__Objective__: Recast every line of the records below as a Markdown table with two columns, Row and Line. Number each line in Row and skip blank lines.

Word and element location records
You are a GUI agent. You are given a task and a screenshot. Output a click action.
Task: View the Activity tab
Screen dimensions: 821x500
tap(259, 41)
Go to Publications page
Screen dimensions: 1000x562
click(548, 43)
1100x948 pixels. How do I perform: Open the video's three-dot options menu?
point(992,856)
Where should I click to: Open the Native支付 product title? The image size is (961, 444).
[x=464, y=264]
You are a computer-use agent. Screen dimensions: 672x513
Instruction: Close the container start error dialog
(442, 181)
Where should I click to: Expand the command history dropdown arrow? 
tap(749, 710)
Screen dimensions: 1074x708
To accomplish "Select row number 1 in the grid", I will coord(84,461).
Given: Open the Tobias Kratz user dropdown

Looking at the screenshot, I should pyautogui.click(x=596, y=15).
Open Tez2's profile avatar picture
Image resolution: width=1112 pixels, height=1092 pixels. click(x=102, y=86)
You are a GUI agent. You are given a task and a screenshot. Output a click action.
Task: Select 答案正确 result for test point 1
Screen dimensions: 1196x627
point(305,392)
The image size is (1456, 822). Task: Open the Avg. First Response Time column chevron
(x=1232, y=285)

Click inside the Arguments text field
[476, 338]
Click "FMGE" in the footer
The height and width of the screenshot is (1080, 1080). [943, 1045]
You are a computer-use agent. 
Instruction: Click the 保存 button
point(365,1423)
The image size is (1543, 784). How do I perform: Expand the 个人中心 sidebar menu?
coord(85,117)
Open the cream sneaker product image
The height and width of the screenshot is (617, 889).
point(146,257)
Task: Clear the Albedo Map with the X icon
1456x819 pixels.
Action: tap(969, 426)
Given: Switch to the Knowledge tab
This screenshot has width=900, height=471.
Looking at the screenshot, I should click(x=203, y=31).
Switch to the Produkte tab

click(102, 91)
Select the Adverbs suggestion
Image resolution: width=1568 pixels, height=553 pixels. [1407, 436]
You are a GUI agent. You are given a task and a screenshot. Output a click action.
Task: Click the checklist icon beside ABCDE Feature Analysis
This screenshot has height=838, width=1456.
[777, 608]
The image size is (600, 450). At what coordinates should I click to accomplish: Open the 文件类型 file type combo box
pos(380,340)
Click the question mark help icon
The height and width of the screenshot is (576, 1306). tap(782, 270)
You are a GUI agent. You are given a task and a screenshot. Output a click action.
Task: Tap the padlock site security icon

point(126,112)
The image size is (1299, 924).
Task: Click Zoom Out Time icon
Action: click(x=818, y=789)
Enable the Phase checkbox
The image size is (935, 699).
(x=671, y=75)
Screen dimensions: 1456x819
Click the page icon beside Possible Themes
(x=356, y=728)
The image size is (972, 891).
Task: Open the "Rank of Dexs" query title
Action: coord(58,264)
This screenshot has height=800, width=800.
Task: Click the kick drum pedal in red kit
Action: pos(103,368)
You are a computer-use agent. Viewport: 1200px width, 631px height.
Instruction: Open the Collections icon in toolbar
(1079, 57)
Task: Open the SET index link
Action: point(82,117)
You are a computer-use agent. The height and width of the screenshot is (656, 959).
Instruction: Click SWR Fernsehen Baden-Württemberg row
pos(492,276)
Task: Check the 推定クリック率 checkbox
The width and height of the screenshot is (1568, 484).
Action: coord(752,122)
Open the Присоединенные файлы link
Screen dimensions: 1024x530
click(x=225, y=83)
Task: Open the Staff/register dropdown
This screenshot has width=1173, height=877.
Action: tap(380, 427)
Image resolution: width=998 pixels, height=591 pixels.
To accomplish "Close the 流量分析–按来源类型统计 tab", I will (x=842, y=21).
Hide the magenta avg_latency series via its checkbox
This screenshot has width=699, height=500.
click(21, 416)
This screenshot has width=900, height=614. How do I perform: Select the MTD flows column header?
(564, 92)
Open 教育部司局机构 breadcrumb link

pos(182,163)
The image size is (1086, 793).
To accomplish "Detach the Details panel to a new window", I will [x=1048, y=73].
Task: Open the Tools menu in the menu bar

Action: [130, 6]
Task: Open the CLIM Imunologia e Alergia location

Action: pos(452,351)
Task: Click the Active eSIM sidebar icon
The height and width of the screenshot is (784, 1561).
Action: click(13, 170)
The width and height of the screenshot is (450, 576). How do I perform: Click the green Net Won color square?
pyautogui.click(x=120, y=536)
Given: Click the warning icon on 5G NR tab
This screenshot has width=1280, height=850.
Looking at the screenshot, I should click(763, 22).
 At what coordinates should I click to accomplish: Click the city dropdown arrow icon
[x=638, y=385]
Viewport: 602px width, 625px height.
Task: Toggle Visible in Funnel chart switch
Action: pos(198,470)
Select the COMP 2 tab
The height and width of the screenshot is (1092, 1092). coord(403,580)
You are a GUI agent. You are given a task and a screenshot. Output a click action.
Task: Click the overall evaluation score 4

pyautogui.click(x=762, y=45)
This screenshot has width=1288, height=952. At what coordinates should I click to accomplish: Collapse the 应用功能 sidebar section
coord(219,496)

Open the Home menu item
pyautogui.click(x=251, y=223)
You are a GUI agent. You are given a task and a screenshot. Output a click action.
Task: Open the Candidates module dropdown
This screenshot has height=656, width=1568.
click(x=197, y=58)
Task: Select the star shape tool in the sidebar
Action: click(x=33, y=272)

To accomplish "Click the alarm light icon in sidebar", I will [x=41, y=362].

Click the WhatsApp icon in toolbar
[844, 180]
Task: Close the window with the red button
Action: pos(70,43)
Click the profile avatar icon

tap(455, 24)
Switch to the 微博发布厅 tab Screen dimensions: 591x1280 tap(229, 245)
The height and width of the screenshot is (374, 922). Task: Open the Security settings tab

__Response__:
| Row | Line |
|---|---|
| 1 | You are a GUI agent. You are given a task and a screenshot. Output a click action. |
| 2 | Task: View the Activity tab |
| 3 | Screen dimensions: 821x500 |
| 4 | tap(259, 41) |
| 5 | Go to Publications page |
| 6 | Screen dimensions: 1000x562 |
| 7 | click(548, 43) |
| 8 | 1100x948 pixels. How do I perform: Open the video's three-dot options menu? |
| 9 | point(992,856) |
| 10 | Where should I click to: Open the Native支付 product title? The image size is (961, 444). |
| 11 | [x=464, y=264] |
| 12 | You are a computer-use agent. Screen dimensions: 672x513 |
| 13 | Instruction: Close the container start error dialog |
| 14 | (442, 181) |
| 15 | Where should I click to: Expand the command history dropdown arrow?  |
| 16 | tap(749, 710) |
| 17 | Screen dimensions: 1074x708 |
| 18 | To accomplish "Select row number 1 in the grid", I will coord(84,461). |
| 19 | Given: Open the Tobias Kratz user dropdown |
| 20 | Looking at the screenshot, I should pyautogui.click(x=596, y=15). |
| 21 | Open Tez2's profile avatar picture |
| 22 | Image resolution: width=1112 pixels, height=1092 pixels. click(x=102, y=86) |
| 23 | You are a GUI agent. You are given a task and a screenshot. Output a click action. |
| 24 | Task: Select 答案正确 result for test point 1 |
| 25 | Screen dimensions: 1196x627 |
| 26 | point(305,392) |
| 27 | The image size is (1456, 822). Task: Open the Avg. First Response Time column chevron |
| 28 | (x=1232, y=285) |
| 29 | Click inside the Arguments text field |
| 30 | [476, 338] |
| 31 | Click "FMGE" in the footer |
| 32 | The height and width of the screenshot is (1080, 1080). [943, 1045] |
| 33 | You are a computer-use agent.  |
| 34 | Instruction: Click the 保存 button |
| 35 | point(365,1423) |
| 36 | The image size is (1543, 784). How do I perform: Expand the 个人中心 sidebar menu? |
| 37 | coord(85,117) |
| 38 | Open the cream sneaker product image |
| 39 | The height and width of the screenshot is (617, 889). |
| 40 | point(146,257) |
| 41 | Task: Clear the Albedo Map with the X icon |
| 42 | 1456x819 pixels. |
| 43 | Action: tap(969, 426) |
| 44 | Given: Switch to the Knowledge tab |
| 45 | This screenshot has width=900, height=471. |
| 46 | Looking at the screenshot, I should click(x=203, y=31). |
| 47 | Switch to the Produkte tab |
| 48 | click(102, 91) |
| 49 | Select the Adverbs suggestion |
| 50 | Image resolution: width=1568 pixels, height=553 pixels. [1407, 436] |
| 51 | You are a GUI agent. You are given a task and a screenshot. Output a click action. |
| 52 | Task: Click the checklist icon beside ABCDE Feature Analysis |
| 53 | This screenshot has height=838, width=1456. |
| 54 | [777, 608] |
| 55 | The image size is (600, 450). At what coordinates should I click to accomplish: Open the 文件类型 file type combo box |
| 56 | pos(380,340) |
| 57 | Click the question mark help icon |
| 58 | The height and width of the screenshot is (576, 1306). tap(782, 270) |
| 59 | You are a GUI agent. You are given a task and a screenshot. Output a click action. |
| 60 | Task: Tap the padlock site security icon |
| 61 | point(126,112) |
| 62 | The image size is (1299, 924). |
| 63 | Task: Click Zoom Out Time icon |
| 64 | Action: click(x=818, y=789) |
| 65 | Enable the Phase checkbox |
| 66 | The image size is (935, 699). |
| 67 | (x=671, y=75) |
| 68 | Screen dimensions: 1456x819 |
| 69 | Click the page icon beside Possible Themes |
| 70 | (x=356, y=728) |
| 71 | The image size is (972, 891). |
| 72 | Task: Open the "Rank of Dexs" query title |
| 73 | Action: coord(58,264) |
| 74 | This screenshot has height=800, width=800. |
| 75 | Task: Click the kick drum pedal in red kit |
| 76 | Action: pos(103,368) |
| 77 | You are a computer-use agent. Viewport: 1200px width, 631px height. |
| 78 | Instruction: Open the Collections icon in toolbar |
| 79 | (1079, 57) |
| 80 | Task: Open the SET index link |
| 81 | Action: point(82,117) |
| 82 | You are a computer-use agent. The height and width of the screenshot is (656, 959). |
| 83 | Instruction: Click SWR Fernsehen Baden-Württemberg row |
| 84 | pos(492,276) |
| 85 | Task: Check the 推定クリック率 checkbox |
| 86 | The width and height of the screenshot is (1568, 484). |
| 87 | Action: coord(752,122) |
| 88 | Open the Присоединенные файлы link |
| 89 | Screen dimensions: 1024x530 |
| 90 | click(x=225, y=83) |
| 91 | Task: Open the Staff/register dropdown |
| 92 | This screenshot has width=1173, height=877. |
| 93 | Action: tap(380, 427) |
| 94 | Image resolution: width=998 pixels, height=591 pixels. |
| 95 | To accomplish "Close the 流量分析–按来源类型统计 tab", I will (x=842, y=21). |
| 96 | Hide the magenta avg_latency series via its checkbox |
| 97 | This screenshot has width=699, height=500. |
| 98 | click(21, 416) |
| 99 | This screenshot has width=900, height=614. How do I perform: Select the MTD flows column header? |
| 100 | (564, 92) |
| 101 | Open 教育部司局机构 breadcrumb link |
| 102 | pos(182,163) |
| 103 | The image size is (1086, 793). |
| 104 | To accomplish "Detach the Details panel to a new window", I will [x=1048, y=73]. |
| 105 | Task: Open the Tools menu in the menu bar |
| 106 | Action: [130, 6] |
| 107 | Task: Open the CLIM Imunologia e Alergia location |
| 108 | Action: pos(452,351) |
| 109 | Task: Click the Active eSIM sidebar icon |
| 110 | The height and width of the screenshot is (784, 1561). |
| 111 | Action: click(13, 170) |
| 112 | The width and height of the screenshot is (450, 576). How do I perform: Click the green Net Won color square? |
| 113 | pyautogui.click(x=120, y=536) |
| 114 | Given: Click the warning icon on 5G NR tab |
| 115 | This screenshot has width=1280, height=850. |
| 116 | Looking at the screenshot, I should click(763, 22). |
| 117 |  At what coordinates should I click to accomplish: Click the city dropdown arrow icon |
| 118 | [x=638, y=385] |
| 119 | Viewport: 602px width, 625px height. |
| 120 | Task: Toggle Visible in Funnel chart switch |
| 121 | Action: pos(198,470) |
| 122 | Select the COMP 2 tab |
| 123 | The height and width of the screenshot is (1092, 1092). coord(403,580) |
| 124 | You are a GUI agent. You are given a task and a screenshot. Output a click action. |
| 125 | Task: Click the overall evaluation score 4 |
| 126 | pyautogui.click(x=762, y=45) |
| 127 | This screenshot has width=1288, height=952. At what coordinates should I click to accomplish: Collapse the 应用功能 sidebar section |
| 128 | coord(219,496) |
| 129 | Open the Home menu item |
| 130 | pyautogui.click(x=251, y=223) |
| 131 | You are a GUI agent. You are given a task and a screenshot. Output a click action. |
| 132 | Task: Open the Candidates module dropdown |
| 133 | This screenshot has height=656, width=1568. |
| 134 | click(x=197, y=58) |
| 135 | Task: Select the star shape tool in the sidebar |
| 136 | Action: click(x=33, y=272) |
| 137 | To accomplish "Click the alarm light icon in sidebar", I will [x=41, y=362]. |
| 138 | Click the WhatsApp icon in toolbar |
| 139 | [844, 180] |
| 140 | Task: Close the window with the red button |
| 141 | Action: pos(70,43) |
| 142 | Click the profile avatar icon |
| 143 | tap(455, 24) |
| 144 | Switch to the 微博发布厅 tab Screen dimensions: 591x1280 tap(229, 245) |
| 145 | The height and width of the screenshot is (374, 922). Task: Open the Security settings tab |